__What you should do__
Shift every coordinate in the answers by adding 75 to it, and give the entries again with their requests, starting with the line containing "800x600 pixels. How" and running through the end of the entries. Leave the pictures out of your answer.

* BEGIN Materials provided *

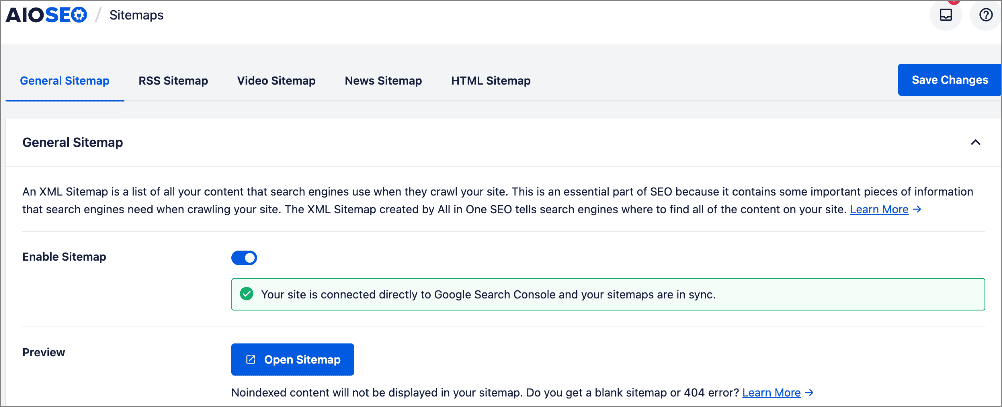Disable the Enable Sitemap toggle
The image size is (1002, 407).
coord(244,257)
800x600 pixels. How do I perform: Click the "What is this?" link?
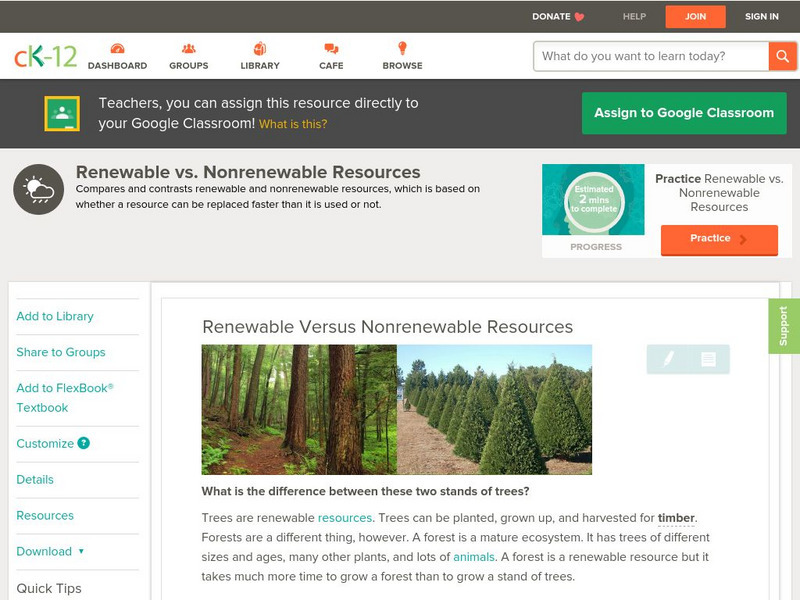(293, 125)
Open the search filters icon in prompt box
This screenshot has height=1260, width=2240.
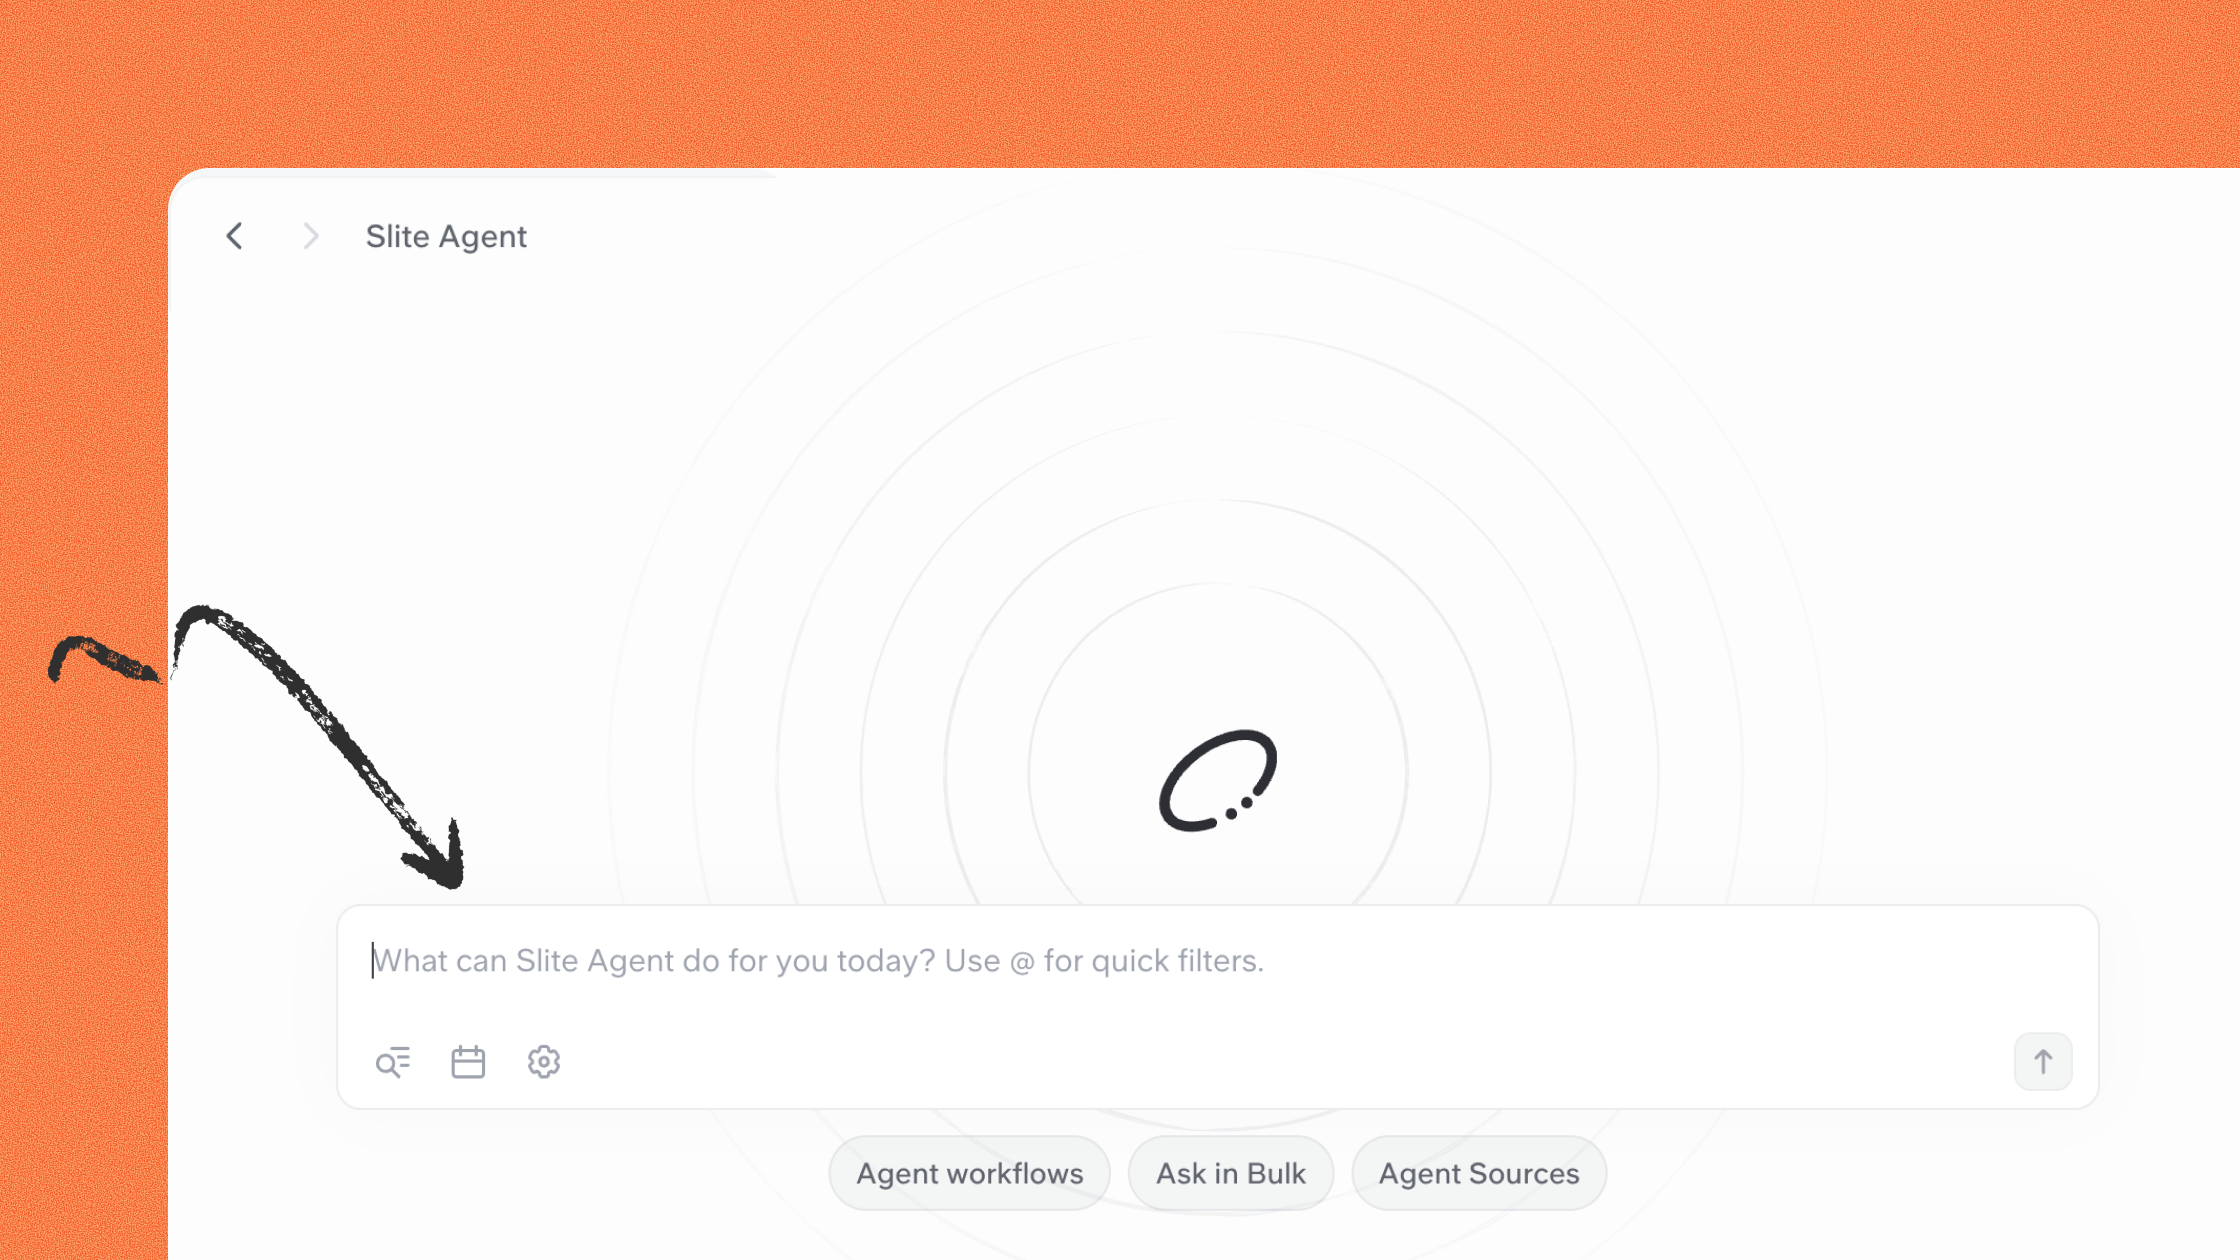click(x=393, y=1062)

* END Materials provided *

__Output for this exercise__
800x600 pixels. How do I perform: Click the "What is this?" link?
(368, 200)
Open the search filters icon in prompt box
This screenshot has height=1260, width=2240.
click(x=468, y=1137)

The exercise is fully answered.